CONSIGNES:
1. Recopiez, dans le texte sur l'exposition de Louviers, tout ce qui va de « Les impressionnistes affectionnaient » jusqu'à « l’aube au crépuscule. ».
2. Répondez brièvement, d'après le texte sur l'exposition de Louviers :
(a) Dans le cadre de quel festival le musée de Louviers propose-t-il cette exposition ?
(b) De quel siècle sont les intérieurs bourgeois montrés dans la section intimiste ?
(c) De quelle année date le tableau de Roger-Joseph Jourdain intitulé Le nuage ?

TEXTE:
>>>
Les impressionnistes affectionnaient les effets de lumière. Ils ont aimé représenter les plus spectaculaires, ceux du début et de la fin du jour. L’exposition proposée par le musée de Louviers dans le cadre du Festival Normandie impressionniste rassemble quelques beaux instants crépusculaires capturés par Monet et les peintres de son temps.

Mais l’expo ne s’arrête pas aux paysages. En prime, une section intimiste nous fait entrer dans les intérieurs bourgeois du 19e siècle, au fil de la vie, de l’aube au crépuscule.

Roger-Joseph Jourdain, Le nuage, 1885 Musée de Louviers

Ce tableau-ci, par exemple, m’a scotchée par sa théâtralité. Nul doute que c’est l’intention de ces rideaux ouverts, de cette femme qui nous fait face. On se croit face à la scène d’un théâtre.
<<<
DONNÉES:
>>>
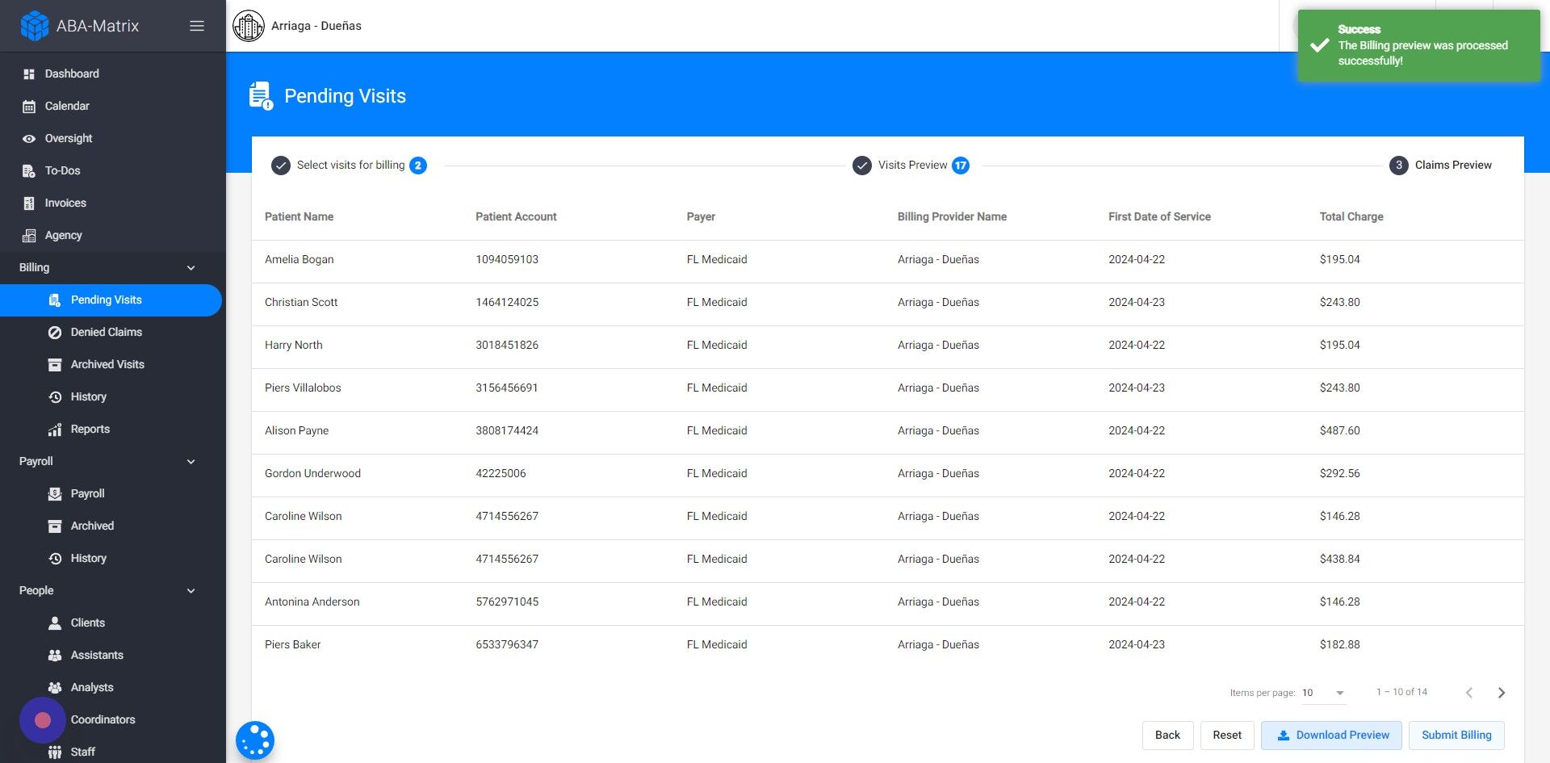Open To-Dos via its checklist icon

click(29, 170)
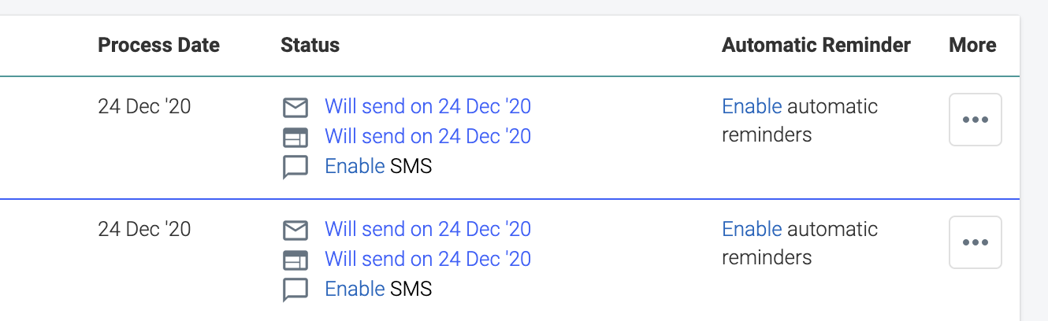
<<<
CORRIGÉ:
1.
Les impressionnistes affectionnaient les effets de lumière. Ils ont aimé représenter les plus spectaculaires, ceux du début et de la fin du jour. L’exposition proposée par le musée de Louviers dans le cadre du Festival Normandie impressionniste rassemble quelques beaux instants crépusculaires capturés par Monet et les peintres de son temps.

Mais l’expo ne s’arrête pas aux paysages. En prime, une section intimiste nous fait entrer dans les intérieurs bourgeois du 19e siècle, au fil de la vie, de l’aube au crépuscule.

2.
(a) Le Festival Normandie impressionniste.
(b) Le 19e siècle.
(c) 1885.